RECORD SET:
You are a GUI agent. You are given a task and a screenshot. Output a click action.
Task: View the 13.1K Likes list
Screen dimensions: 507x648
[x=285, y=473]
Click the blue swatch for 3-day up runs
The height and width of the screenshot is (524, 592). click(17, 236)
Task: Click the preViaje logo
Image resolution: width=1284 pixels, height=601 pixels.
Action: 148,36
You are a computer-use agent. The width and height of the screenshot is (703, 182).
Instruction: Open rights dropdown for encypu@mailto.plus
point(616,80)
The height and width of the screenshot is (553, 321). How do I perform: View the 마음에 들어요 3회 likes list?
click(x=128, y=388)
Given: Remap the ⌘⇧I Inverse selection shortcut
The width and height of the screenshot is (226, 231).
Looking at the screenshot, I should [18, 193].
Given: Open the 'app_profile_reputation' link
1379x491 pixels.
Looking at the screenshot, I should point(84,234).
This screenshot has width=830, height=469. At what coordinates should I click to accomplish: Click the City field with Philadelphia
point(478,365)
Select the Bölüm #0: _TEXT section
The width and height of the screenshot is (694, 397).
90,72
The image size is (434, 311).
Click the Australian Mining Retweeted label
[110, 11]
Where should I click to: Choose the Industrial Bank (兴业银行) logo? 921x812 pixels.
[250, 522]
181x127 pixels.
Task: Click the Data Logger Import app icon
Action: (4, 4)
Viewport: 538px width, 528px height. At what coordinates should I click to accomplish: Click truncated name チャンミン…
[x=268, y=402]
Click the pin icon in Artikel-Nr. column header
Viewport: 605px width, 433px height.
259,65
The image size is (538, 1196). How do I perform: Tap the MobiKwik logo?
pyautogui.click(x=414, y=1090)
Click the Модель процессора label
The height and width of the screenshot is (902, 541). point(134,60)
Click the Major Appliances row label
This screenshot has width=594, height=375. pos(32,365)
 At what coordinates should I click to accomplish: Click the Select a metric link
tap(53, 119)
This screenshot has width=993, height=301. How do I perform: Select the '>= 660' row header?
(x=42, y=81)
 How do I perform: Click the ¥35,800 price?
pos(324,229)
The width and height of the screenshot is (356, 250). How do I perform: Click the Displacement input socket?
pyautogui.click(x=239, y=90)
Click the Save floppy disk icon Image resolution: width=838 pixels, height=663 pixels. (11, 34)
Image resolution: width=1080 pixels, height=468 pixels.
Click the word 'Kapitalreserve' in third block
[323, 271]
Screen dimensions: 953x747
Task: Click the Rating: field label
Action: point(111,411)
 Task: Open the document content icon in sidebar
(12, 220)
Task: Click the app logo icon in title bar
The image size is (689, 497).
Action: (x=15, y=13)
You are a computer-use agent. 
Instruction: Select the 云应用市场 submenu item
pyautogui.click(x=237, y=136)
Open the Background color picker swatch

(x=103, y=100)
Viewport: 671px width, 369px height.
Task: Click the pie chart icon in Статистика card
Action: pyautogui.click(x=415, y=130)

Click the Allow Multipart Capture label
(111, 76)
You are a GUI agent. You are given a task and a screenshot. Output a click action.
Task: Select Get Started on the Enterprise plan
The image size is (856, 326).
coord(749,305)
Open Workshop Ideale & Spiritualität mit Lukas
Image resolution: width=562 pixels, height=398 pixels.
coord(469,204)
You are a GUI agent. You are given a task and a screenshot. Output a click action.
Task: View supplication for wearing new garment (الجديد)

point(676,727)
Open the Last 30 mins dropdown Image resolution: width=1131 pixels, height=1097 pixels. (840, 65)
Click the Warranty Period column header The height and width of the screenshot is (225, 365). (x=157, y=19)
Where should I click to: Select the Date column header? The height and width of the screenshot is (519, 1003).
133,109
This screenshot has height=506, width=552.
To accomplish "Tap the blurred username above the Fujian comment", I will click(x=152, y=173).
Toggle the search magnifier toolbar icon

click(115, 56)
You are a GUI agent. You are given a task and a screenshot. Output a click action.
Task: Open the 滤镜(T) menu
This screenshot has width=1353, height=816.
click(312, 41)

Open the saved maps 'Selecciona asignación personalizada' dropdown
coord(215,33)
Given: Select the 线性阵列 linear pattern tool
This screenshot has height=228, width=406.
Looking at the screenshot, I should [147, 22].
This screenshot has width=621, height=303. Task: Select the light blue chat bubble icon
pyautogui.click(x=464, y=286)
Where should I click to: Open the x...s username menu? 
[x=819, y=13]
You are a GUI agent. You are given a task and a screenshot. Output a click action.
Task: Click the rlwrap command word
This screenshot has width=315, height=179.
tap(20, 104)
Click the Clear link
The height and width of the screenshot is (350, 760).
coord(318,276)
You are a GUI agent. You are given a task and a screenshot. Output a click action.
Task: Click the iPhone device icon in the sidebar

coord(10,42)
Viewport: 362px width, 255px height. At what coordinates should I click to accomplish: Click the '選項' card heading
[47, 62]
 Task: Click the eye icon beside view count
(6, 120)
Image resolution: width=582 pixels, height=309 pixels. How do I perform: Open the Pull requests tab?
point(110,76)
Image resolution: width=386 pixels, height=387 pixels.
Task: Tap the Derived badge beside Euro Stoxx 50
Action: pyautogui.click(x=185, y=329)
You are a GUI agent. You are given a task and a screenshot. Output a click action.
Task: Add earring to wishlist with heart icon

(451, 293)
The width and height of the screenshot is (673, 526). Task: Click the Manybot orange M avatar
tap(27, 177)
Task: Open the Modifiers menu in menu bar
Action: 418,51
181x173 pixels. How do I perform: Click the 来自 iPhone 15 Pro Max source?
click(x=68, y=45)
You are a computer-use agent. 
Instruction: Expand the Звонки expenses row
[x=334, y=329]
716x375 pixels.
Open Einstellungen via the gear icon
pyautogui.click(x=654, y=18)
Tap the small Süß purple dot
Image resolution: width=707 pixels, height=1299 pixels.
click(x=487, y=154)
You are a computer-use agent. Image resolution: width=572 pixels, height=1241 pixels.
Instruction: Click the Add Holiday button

EXERCISE: Up to and including the last line of the records above, print exactly every line from the one that contains "Image resolution: width=582" onward.

RESULT OF THE TASK:
Image resolution: width=582 pixels, height=309 pixels. How do I perform: Open the Pull requests tab?
point(110,76)
Image resolution: width=386 pixels, height=387 pixels.
Task: Tap the Derived badge beside Euro Stoxx 50
Action: pyautogui.click(x=185, y=329)
You are a GUI agent. You are given a task and a screenshot. Output a click action.
Task: Add earring to wishlist with heart icon

(451, 293)
The width and height of the screenshot is (673, 526). Task: Click the Manybot orange M avatar
tap(27, 177)
Task: Open the Modifiers menu in menu bar
Action: 418,51
181x173 pixels. How do I perform: Click the 来自 iPhone 15 Pro Max source?
click(x=68, y=45)
You are a computer-use agent. 
Instruction: Expand the Звонки expenses row
[x=334, y=329]
716x375 pixels.
Open Einstellungen via the gear icon
pyautogui.click(x=654, y=18)
Tap the small Süß purple dot
Image resolution: width=707 pixels, height=1299 pixels.
click(x=487, y=154)
You are a computer-use agent. Image resolution: width=572 pixels, height=1241 pixels.
Instruction: Click the Add Holiday button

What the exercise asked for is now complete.